Белосельцев ужаснулся, подумав, что здесь, в этом аду, среди грубых мужиков, омерзительных зловонных ванн и сосудов оказалась его Даша.
– Скажите, – остановил он невысокого утомленного доктора. – Где-то здесь моя родственница… Княжая… Даша… Она отравилась таблетками…
Доктор взглянул на него все тем же взглядом блокадника, вынужденного делиться с ближним ломтиком хлеба. Устало сказал:
– В промывочной… В тяжелом состоянии…
Белосельцев вошел в палату в тусклом мокром кафеле, отражавшем яркие обнаженные лампы. Посреди палаты стоял длинный стол, накрытый клеенкой. На столе, спиной вверх, голая, под слепящими лампами, лежала Даша. Санитар, огромный детина, ставил ей клизму, яростный, веселый. Держал в руках стеклянный, похожий на шприц инструмент. Давил рукоять, вгоняя в дрожащее тело воду сквозь хромированный длинный штырь. Белосельцев видел, как напрягаются мускулистые кулаки медика, как убывает в шприце вода, как мучается, содрогается Даша.

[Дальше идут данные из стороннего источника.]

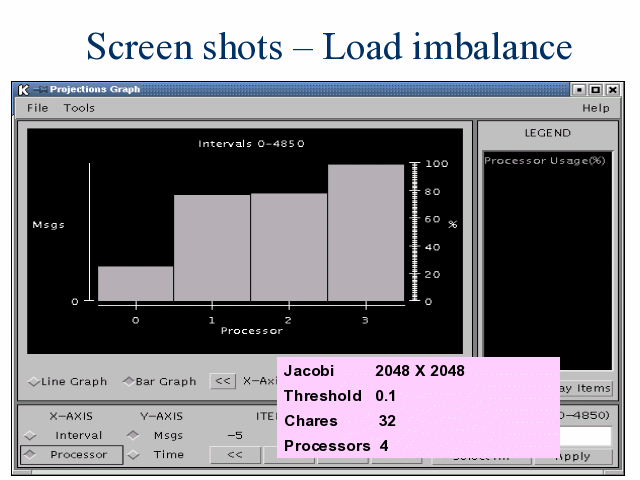Click the bottom-row << step back button

pos(235,455)
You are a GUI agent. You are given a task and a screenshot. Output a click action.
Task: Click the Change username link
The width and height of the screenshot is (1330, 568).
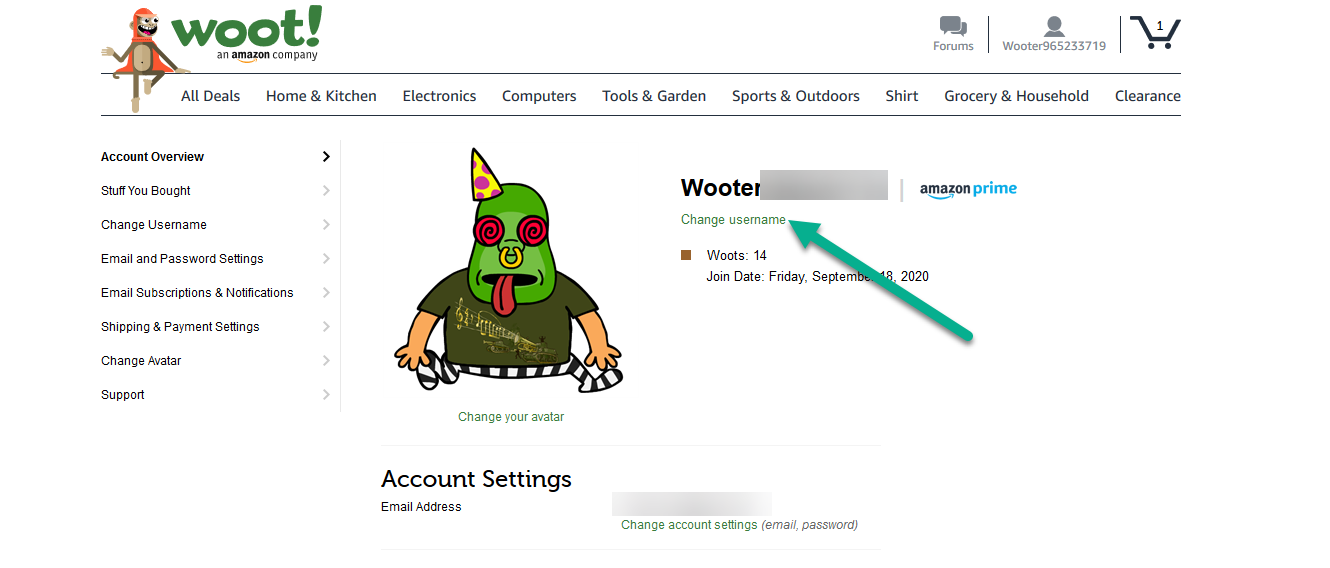[x=733, y=220]

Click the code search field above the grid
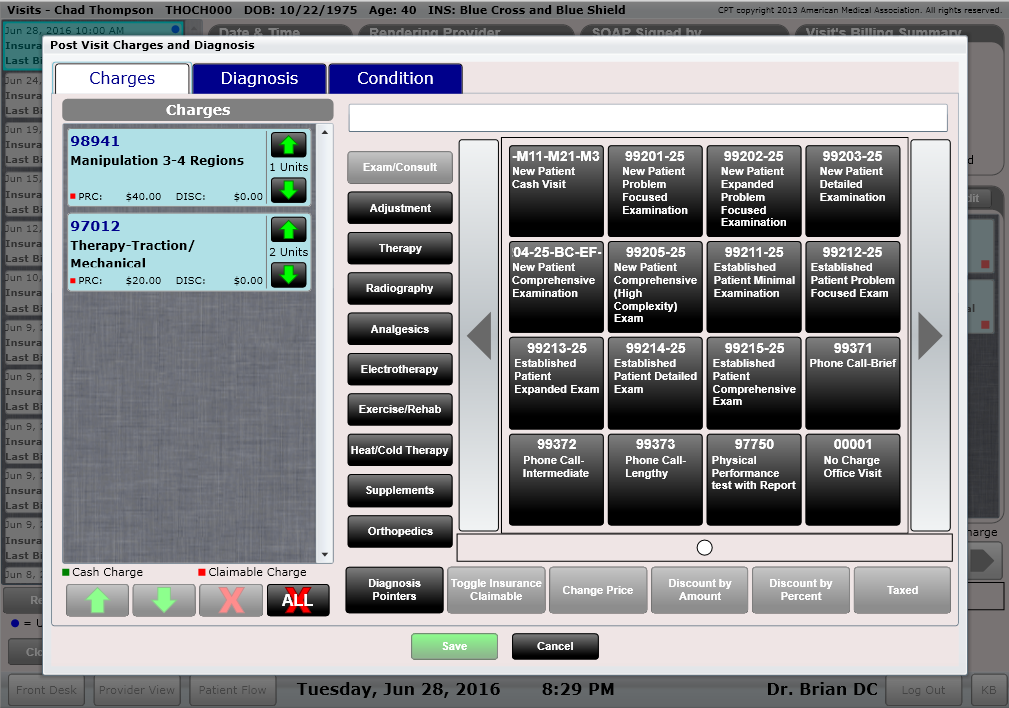point(647,118)
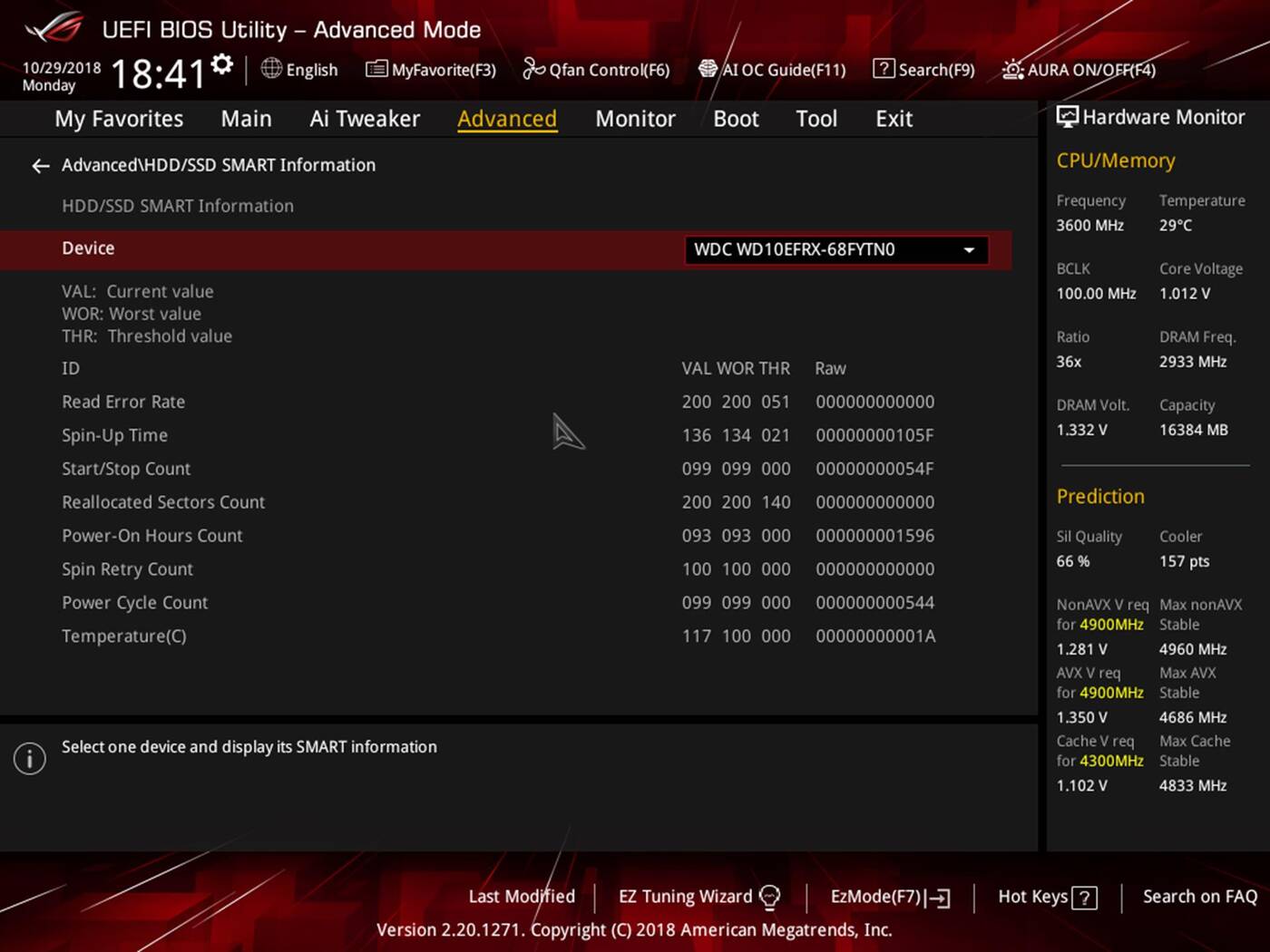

Это зрелище было ужасно. Напоминало все того же Босха, иллюстрации к Дантову «Аду». И мученицей под сводами ада была его Даша, а мучителем был не этот здоровенный детина, а он, Белосельцев, кинувший ее на эту мерзкую розовую клеенку, среди липкого кафеля, жбанов, флаконов, тошнотворных хлюпов и запахов.
Ее ноги были уродливо расставлены. Спина болезненно искривлена. Длинные волосы свалялись и неопрятными старушечьими космами свисали со стола. Он не должен был на нее смотреть. Не должен был видеть ее срам, позор и унижение. Он помнил ее восхитительное обнаженное тело, когда она пробиралась сквозь вишневые кущи, тянула загорелую руку к созревшим ягодам. Помнил ее горячее смугло-блестящее плечо, к которому пристали солнечные песчинки. Помнил ее розовый локоть с резным отпечатком травы. Прелестная, перламутровая, среди облаков, зеленых лугов, она приближалась к нему, ступала в синюю воду, щурилась солнечными глазами, улыбалась розовыми губами. Он держал ее в объятиях, слыша, как река касается их обоих прохладными летучими струями, целовал у ключицы ложбинку, полную блестящей воды.
Теперь ее чудное тело было осквернено. Над ним надругались. Санитар что-то весело и цинично сказал другому, выдирая из Даши блестящий штырь. И тот другой, молодой, ловкий, с длинными, как у обезьяны, руками, подставил эмалированный таз, подтолкнув его брезгливо ногой.
И, видя ее оскверненное тело, его смрад и позор, Белосельцев вдруг почувствовал, как остро любит ее, как бесконечно она ему дорога, какая щемящая боль и нежность в нем к ней, его любимой и ненаглядной.